LG und OLG wiesen die Klage ab. Auf die Revision des Klägers hob der BGH die Entscheidungen auf und wies die Sache zur neuen Verhandlung und Entscheidung an das Berufungsgericht zurück.
Gründe:
Zwar ließ sich eine Haftung aus dem Treuhandverhältnis zwischen der Beklagten und dem Kläger als Direktkommanditisten nicht begründen. Doch kommt eine Haftung der Beklagten aus Prospekthaftung im weiteren Sinn für Aufklärungspflichtverletzungen des Vermittlers E. in Betracht. Das OLG muss im weiteren Verfahren prüfen, inwieweit die behaupteten Aufklärungsmängel tatsächlich vorlagen.
Die Prospekthaftung im weiteren Sinn ist als Anwendungsfall der Haftung für Verschulden bei Vertragsschluss nach § 280 Abs. 1, 3, §§ 282, 241 Abs. 2, § 311 Abs. 2 BGB anzusehen. Die an die Anbahnung eines Vertragsschlusses anknüpfenden Schutz- und Aufklärungspflichten treffen grundsätzlich denjenigen, der den Vertrag im eigenen Namen abschließen will. Gegenüber einem beitrittswilligen Neugesellschafter haftet daher der bereits vor diesem beigetretene Altgesellschafter. Der hierfür maßgebliche, Schutzpflichten begründende Zeitpunkt ist regelmäßig der Abschluss des Aufnahmevertrags des Altgesellschafters.
Bei einer Publikumspersonengesellschaft ist eine Haftung wegen Verschuldens bei Vertragsschluss zwar insoweit ausgeschlossen, als sie sich gegen Altgesellschafter richten würde, die nach der Gründung der Gesellschaft rein kapitalistisch als Anleger beigetreten sind. Die Beklagte fällt allerdings nicht unter diese Ausnahme. Denn anders als rein kapitalistische Anleger verfolgte die Beklagte nicht ausschließlich Anlageinteressen. Vielmehr war sie als Treuhänderin in das Organisationsgefüge der Fondsgesellschaft eingebunden und erhielt für ihre Dienste eine jährliche Vergütung.
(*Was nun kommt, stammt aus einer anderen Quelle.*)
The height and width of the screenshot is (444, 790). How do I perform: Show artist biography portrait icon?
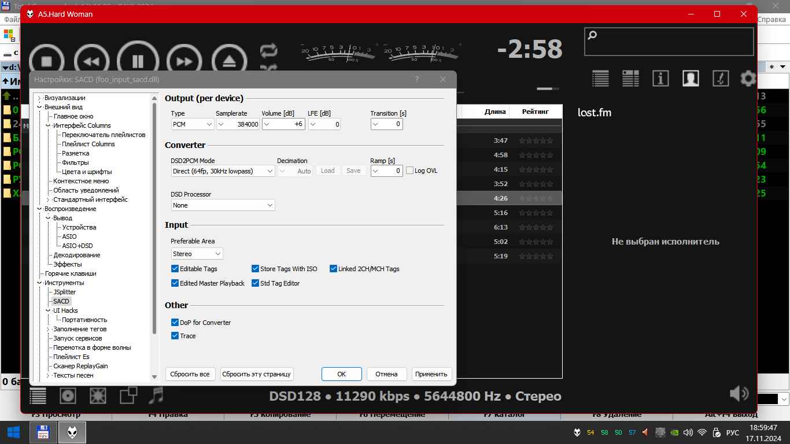click(691, 79)
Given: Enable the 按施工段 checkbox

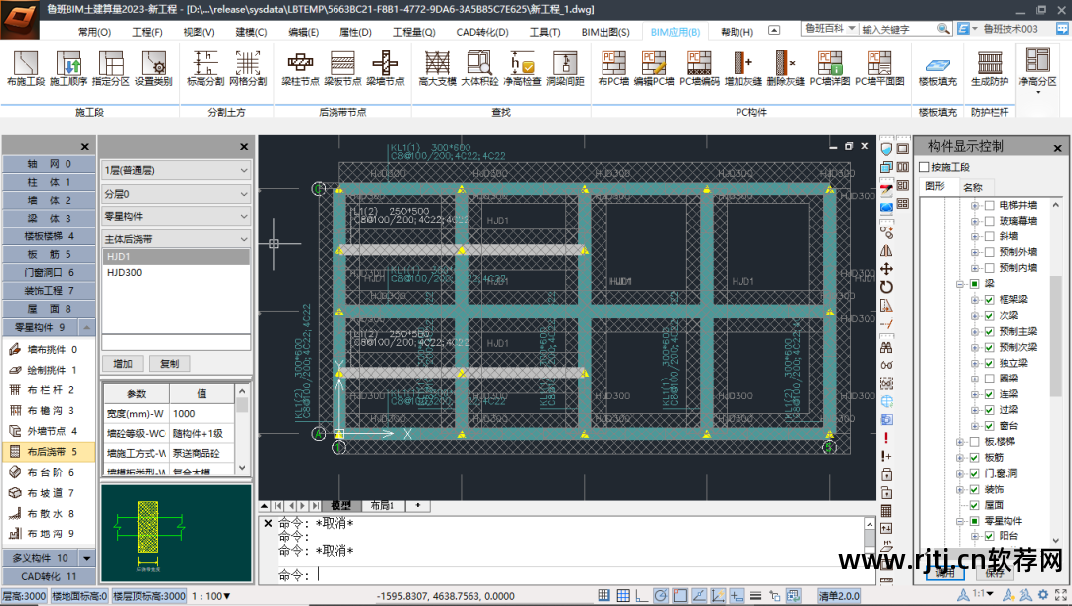Looking at the screenshot, I should [925, 167].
Die Haftung der Beklagten ist entgegen der Auffassung des Berufungsgerichts auch nicht deshalb ausgeschlossen, weil die Beklagte im Verhältnis zu vielen anderen Gesellschaftern mit einer verhältnismäßig kleinen Kapitaleinlage beteiligt ist. Denn die einen nicht rein kapitalistisch als Anleger mit eigener Einlage einer Publikumsgesellschaft beigetretenen Altgesellschafter treffenden Aufklärungspflichten bei der Anbahnung des Aufnahmevertrags gegenüber den nach ihm rein kapitalistisch als Anleger beitretenden Gesellschaftern sind unabhängig von der Höhe der Beteiligung des Altgesellschafters und der Anzahl weiterer Gesellschafter.
Letztlich haben die Vorinstanzen die Anforderungen an die Zurechnung nach § 278 BGB überspannt. Die Beklagte hat ihre Pflicht zur Aufklärung von Beitrittsinteressenten auf die Komplementärin der Fondsgesellschaft übertragen, die die Beitrittsverhandlungen nicht durch eigene Mitarbeiter, sondern über einen Vertrieb geführt hat. Die Anwerbung von Beitrittsinteressenten oblag der Fondsgesellschaft, die über ihre Komplementärin handelte. Entsprechend sieht der Prospekt vor, dass die Komplementärin die Entgelte für den Vertrieb vereinbart, und der Zeichnungsschein ist derart gestaltet, dass neben der Zeile für die Annahmeerklärung der Komplementärin eine Zeile für die Unterschrift des Vermittlers vorformuliert ist.